Grain reserves hoarded by both the State and rural families in China look set to offset an expected fall in output this year, agricultural experts say.
The grain output slump will not weaken the country's ability to maintain supplies, said Xie Yang, deputy director of the Rural Economy Department of the Development Research Centre under the State Council.
The assurance came amid reports that the country is expected to fail to reach the 490-million-ton grain production target set by Minister of Agriculture Chen Yaobang at the beginning of the year. The grain output last year was 503 million tons.
This year's yield of summer and winter crops is predicted to record a fall of 6-8 percent from last year, the sharpest fall in 20 years.
But Xie ruled out the possibility of huge fluctuations in grain prices or panic buying -- which often follows a fall in the supply of a foodstuff -- because China has "sufficient'' supplies, boosted by bumper harvests over the past few years.
The country has had good harvests and an oversupply since 1995, with a yearly grain output of about 500 million tons.
Xie said state reserves stood at 250 million tons and conservative estimates have put non-state reserves held by rural families at more than 135 million tons.
The huge amount of grain reserves is sufficient to meet the urban demand in lean year, experts said.
Meanwhile, urban grain consumption has been decreasing due to increasing consumption of meat and other non-staple foods, said Song Hongyuan, a researcher with the Rural Economy Studies Centre under the Ministry of Agriculture.

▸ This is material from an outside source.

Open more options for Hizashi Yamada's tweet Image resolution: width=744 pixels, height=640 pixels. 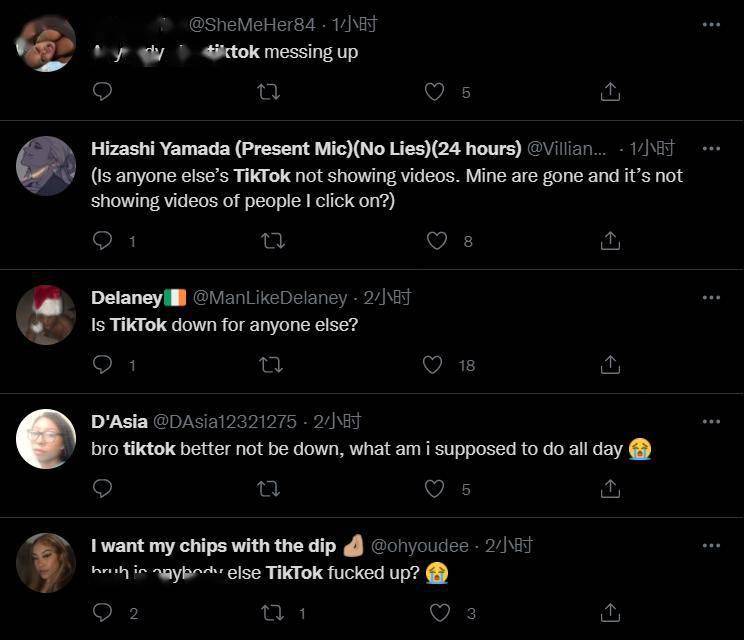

The researcher said annual per capita grain consumption of urban dwellers fell 10 kilograms from 94.68 kilograms in 1996 to 84.91 kilograms in 1999.
The fall in grain yields has been partly attributed to a decrease in grain growing as part of an agricultural restructuring plan aimed at encouraging more special-purpose crops, according to an agriculture report.

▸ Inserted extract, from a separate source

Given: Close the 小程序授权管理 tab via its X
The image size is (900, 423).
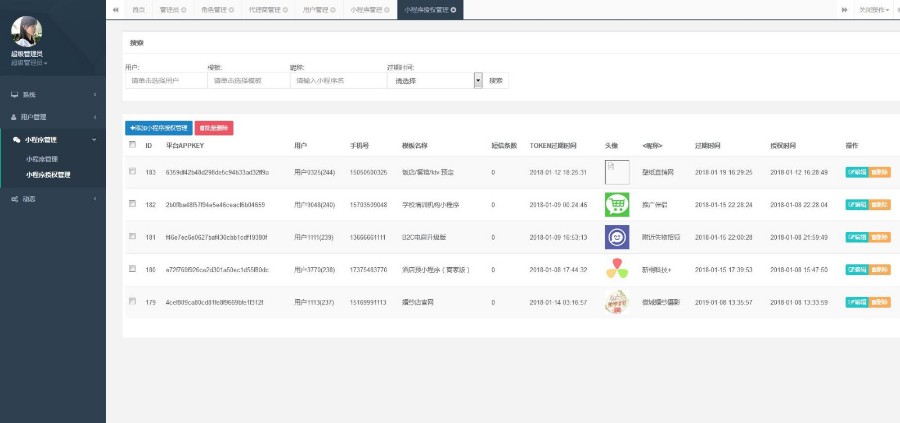Looking at the screenshot, I should tap(454, 9).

The state has lowered prices for government-bought grain in an effort to encourage farmers to grow a better mix of crops.
Low grain prices have resulted in farmers growing more lucrative products, such as oil-producing crops, which are expected to increase by 10.9 percent this year.

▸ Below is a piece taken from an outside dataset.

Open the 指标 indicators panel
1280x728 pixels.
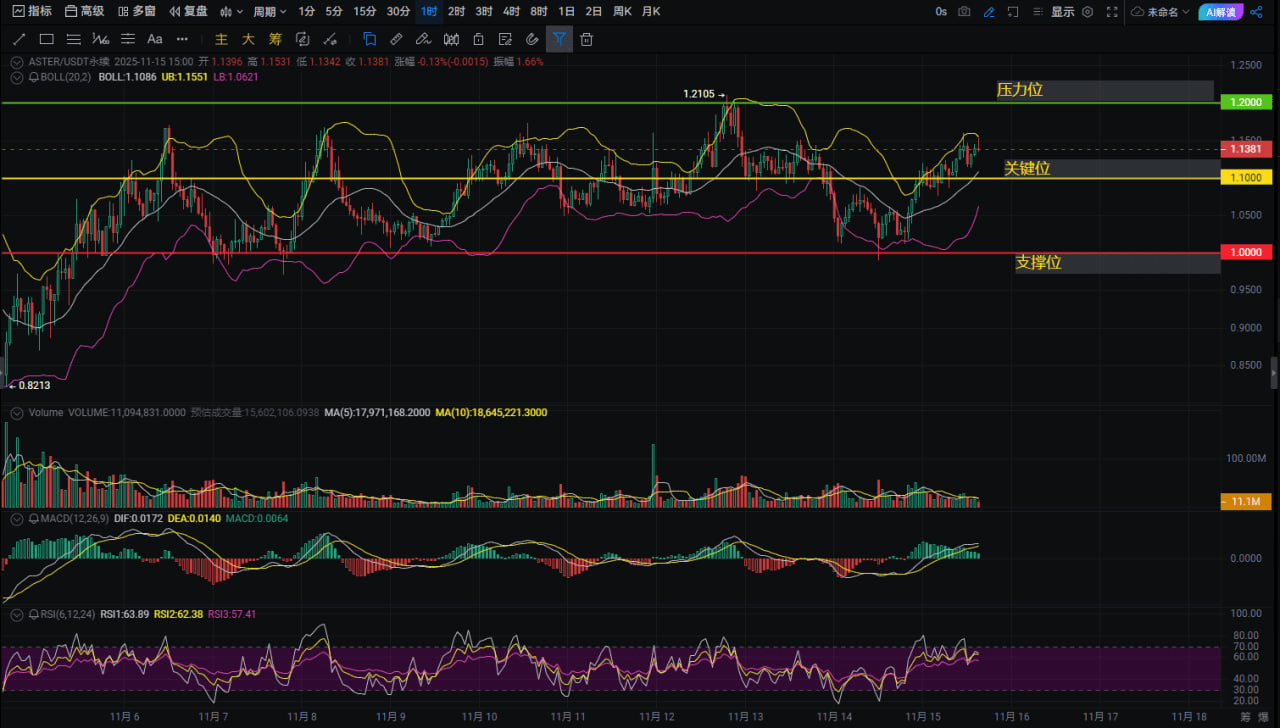coord(33,12)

Li Guiqun, of the ministry's Market and Economic Information Department, reportedly said the growing area for autumn crops is down by more than 66,000 hectares from last year.
Ministry statistics indicate that the total grain growing area has been cut by 5 percent this year to 110 million hectares.
Record droughts since 1949, plus insects and diseases, have also wreaked havoc on agricultural production, he said. Crops in more than 20 provinces have been affected by serious droughts this year.